Before you turn the water on
- Walk the entire system — inspect every sprinkler head, valve box, and exposed pipe for visible damage: cracked risers, tilted heads, rodent damage to wiring, or valve boxes filled with dirt or water
- Check the backflow preventer — look for cracks in the body, damaged test ports, or missing caps. Backflow devices are required by code in most areas and protect your drinking water
- Inspect the controller — replace the backup battery (usually a 9V), check that the date/time are correct, and review your programmed schedules. Spring watering needs are very different from summer
- Clear heads and nozzles — remove any debris, dirt, or grass clippings from around sprinkler heads so they pop up freely
Step-by-step startup procedure
- Open the main valve slowly — turn it just ¼ to ½ open and wait 5 minutes. This lets water fill the pipes gradually without creating a pressure surge (water hammer) that can crack fittings
- Once pressure stabilizes, open fully — after 5 minutes with no sounds of rushing or hammering, open the valve the rest of the way
- Run each zone manually — at the controller, activate one zone at a time for 3–5 minutes. Walk to each zone while it's running and check every head for: proper pop-up height, correct spray pattern, leaks at the base, and geysers from broken risers
- Adjust heads — realign any heads that shifted over winter. Clean or replace clogged nozzles. Replace broken heads ($3–$10 each from any hardware store)
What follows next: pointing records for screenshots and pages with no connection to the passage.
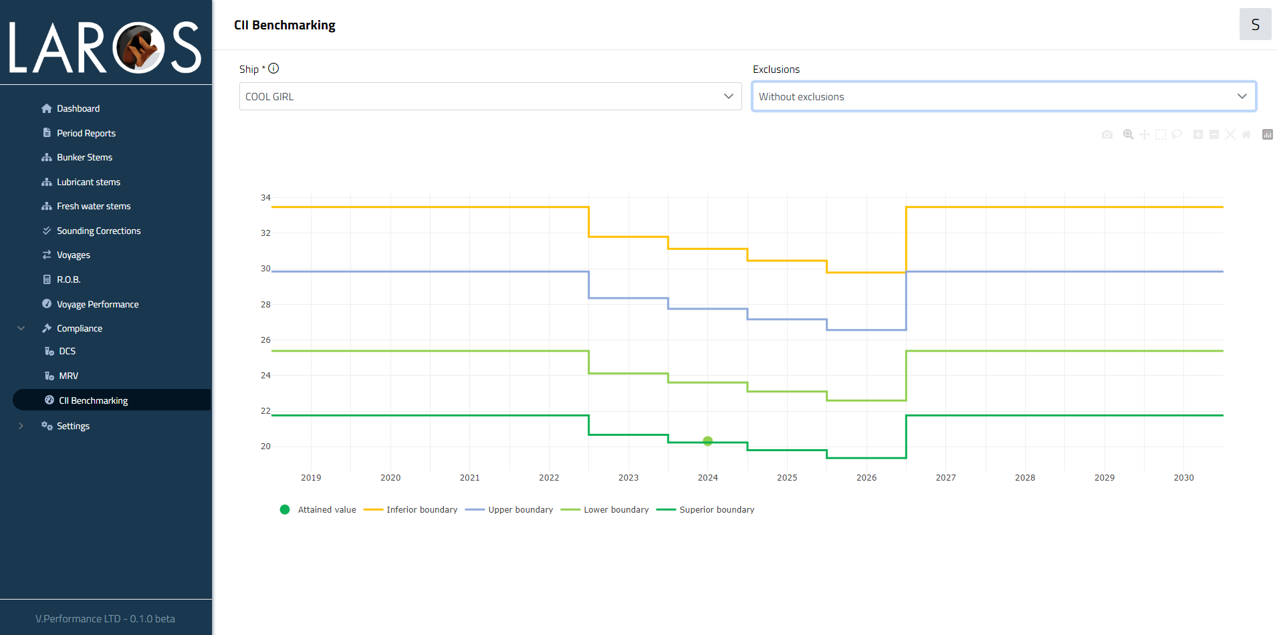Screen dimensions: 1277x635
Task: Go to Bunker Stems page
Action: click(84, 157)

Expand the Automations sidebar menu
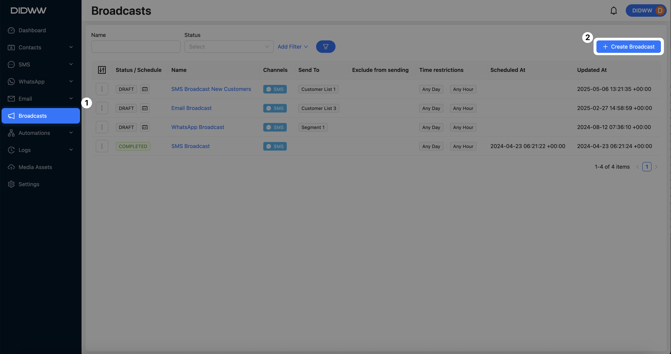pos(40,133)
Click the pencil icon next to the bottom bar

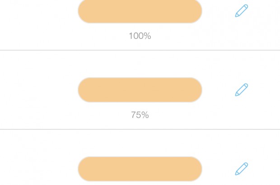coord(242,169)
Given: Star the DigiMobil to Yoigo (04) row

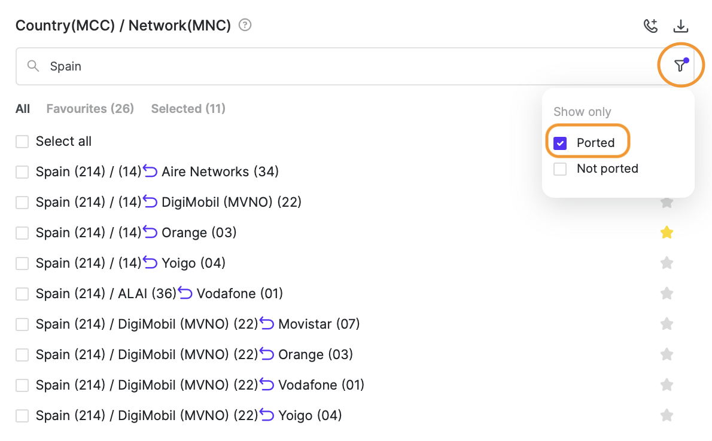Looking at the screenshot, I should (667, 415).
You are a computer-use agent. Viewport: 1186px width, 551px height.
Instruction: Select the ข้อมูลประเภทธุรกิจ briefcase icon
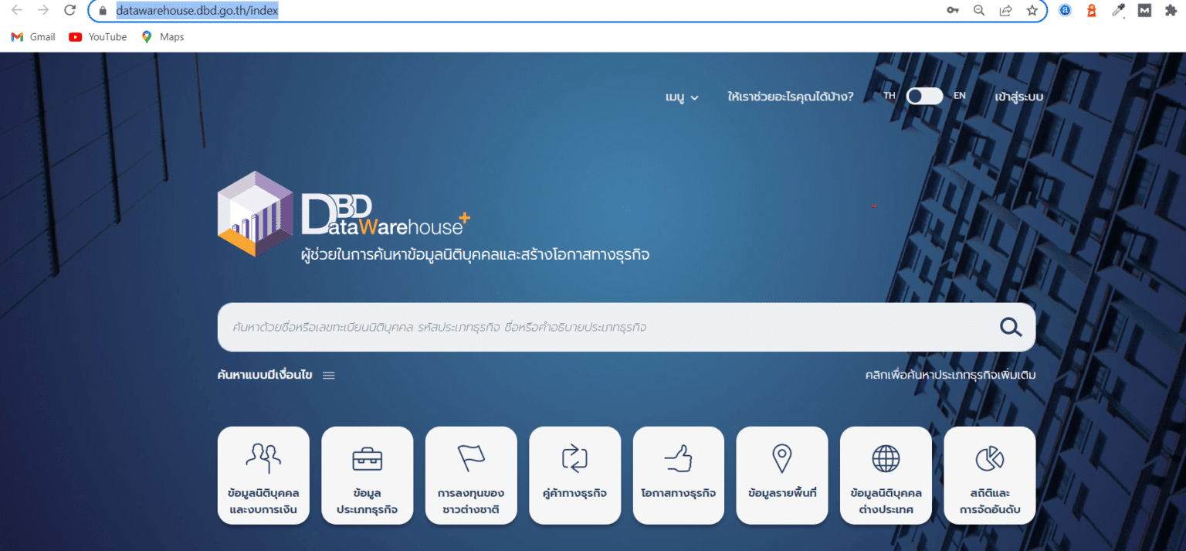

- Check for underground leaks — if a zone shows noticeably low pressure or a section of lawn is soggy without visible spray, there may be a cracked pipe underground. Mark the area for professional repair
- Update the watering schedule — spring lawns need less water than summer. Start with 2–3 days per week, 15–20 minutes per zone, and adjust based on rainfall. Morning watering (4–8 AM) minimizes evaporation and disease
Common spring problems and fixes
- Head won't pop up — dirt in the riser mechanism. Pull the head, flush the body with water, and reinstall. If the spring is broken, replace the head ($5–$12)
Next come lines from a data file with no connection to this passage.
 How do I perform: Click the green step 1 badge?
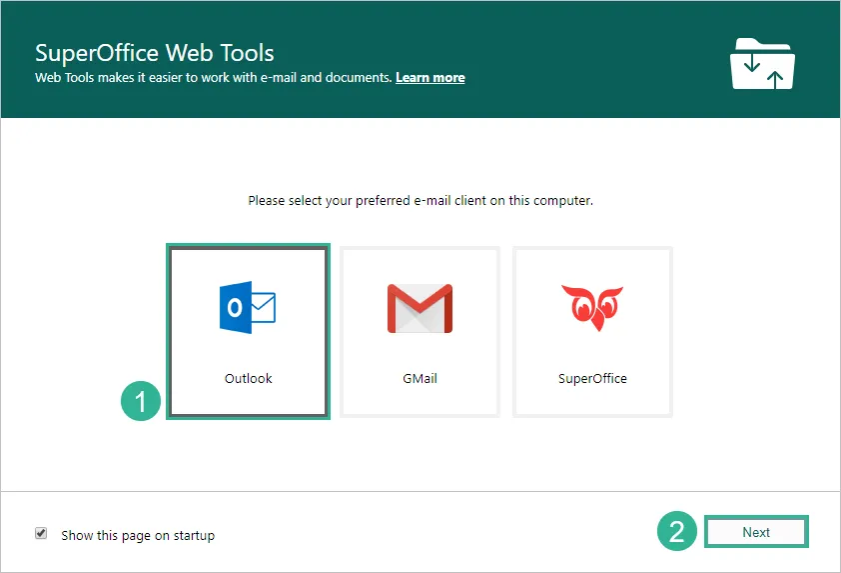141,402
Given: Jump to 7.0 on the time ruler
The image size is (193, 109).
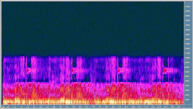Looking at the screenshot, I should [x=93, y=107].
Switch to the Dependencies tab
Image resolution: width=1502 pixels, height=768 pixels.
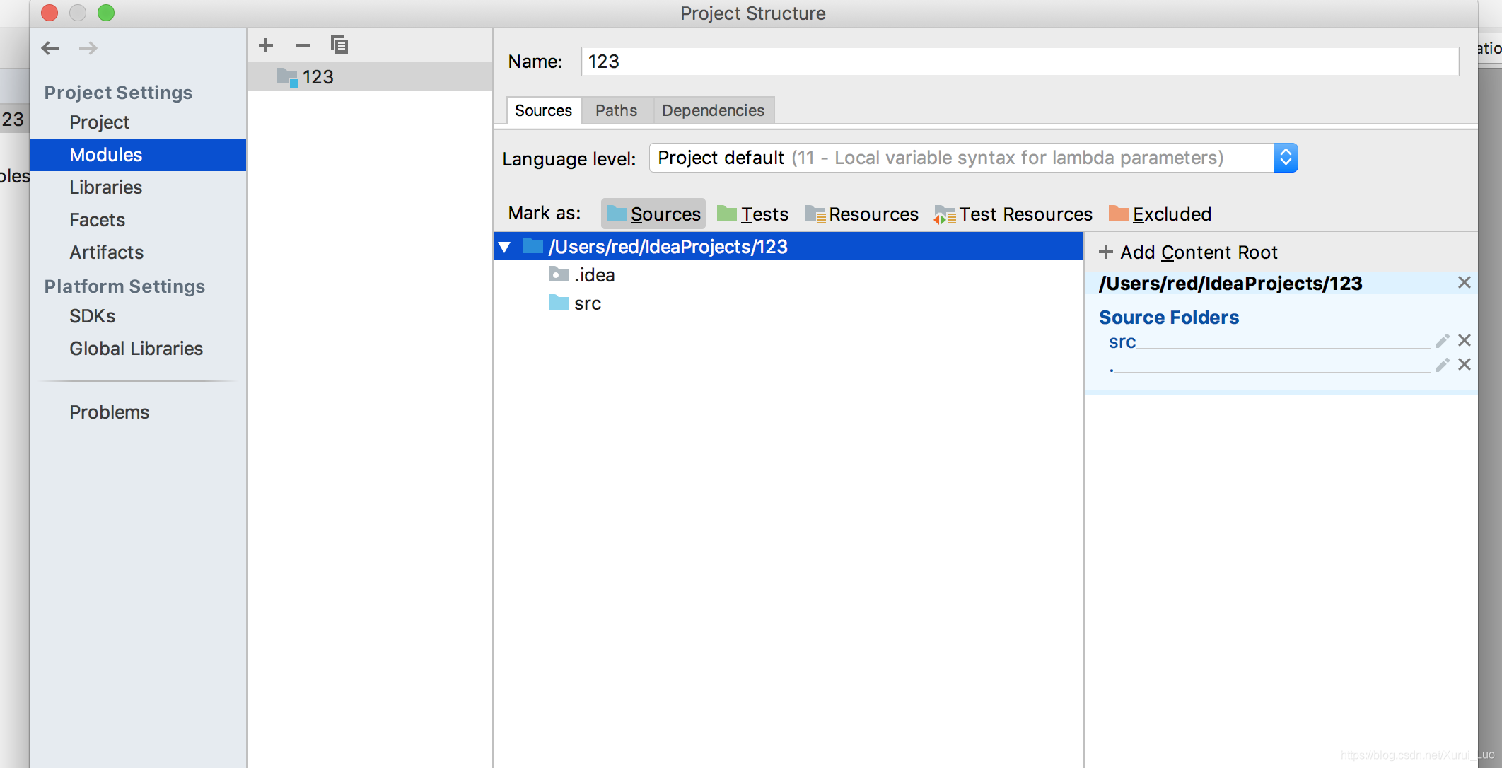pyautogui.click(x=713, y=110)
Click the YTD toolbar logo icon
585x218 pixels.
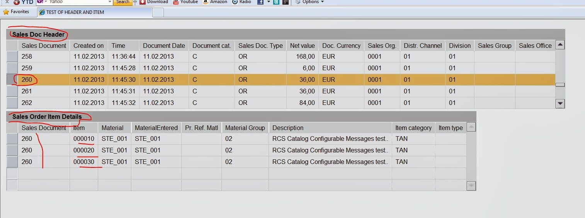click(x=17, y=2)
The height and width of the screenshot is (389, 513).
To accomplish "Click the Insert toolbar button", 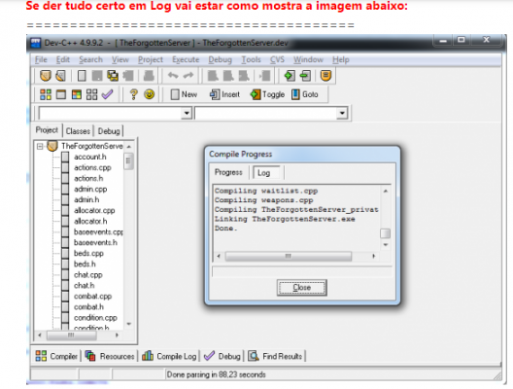I will coord(224,94).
- Geyser from a head location — the riser or body cracked during freezing. Replace the head and riser fitting
- Valve won't open — check the solenoid connection, clean the valve diaphragm, or replace the solenoid ($10–$20). If the valve body is cracked, the entire valve needs replacement ($20–$50 for parts)
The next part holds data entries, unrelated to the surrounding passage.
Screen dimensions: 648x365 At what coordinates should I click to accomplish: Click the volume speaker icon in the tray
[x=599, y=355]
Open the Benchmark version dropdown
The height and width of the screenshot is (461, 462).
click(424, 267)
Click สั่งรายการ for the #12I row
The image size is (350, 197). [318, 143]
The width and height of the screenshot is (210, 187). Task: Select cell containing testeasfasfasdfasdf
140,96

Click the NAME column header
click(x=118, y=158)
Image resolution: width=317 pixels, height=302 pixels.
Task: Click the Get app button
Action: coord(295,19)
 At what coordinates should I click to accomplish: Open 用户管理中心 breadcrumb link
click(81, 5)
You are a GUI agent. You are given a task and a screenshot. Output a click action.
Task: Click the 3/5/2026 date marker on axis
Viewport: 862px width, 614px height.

- Low pressure on one zone — could be a partially closed valve, a clogged filter, or an underground pipe leak. Try cleaning the valve first; if pressure doesn't improve, call a professional
When to call a professional
Call a landscaper or irrigation specialist if you find underground leaks (soggy areas with no visible cause), need the backflow preventer tested and certified (required annually in many cities), have multiple broken valves, or want to add zones or smart-controller upgrades. Professional spring startup services typically cost $75–$150 and include a full system inspection, head adjustments, and basic repairs — well worth it for larger systems with 6+ zones.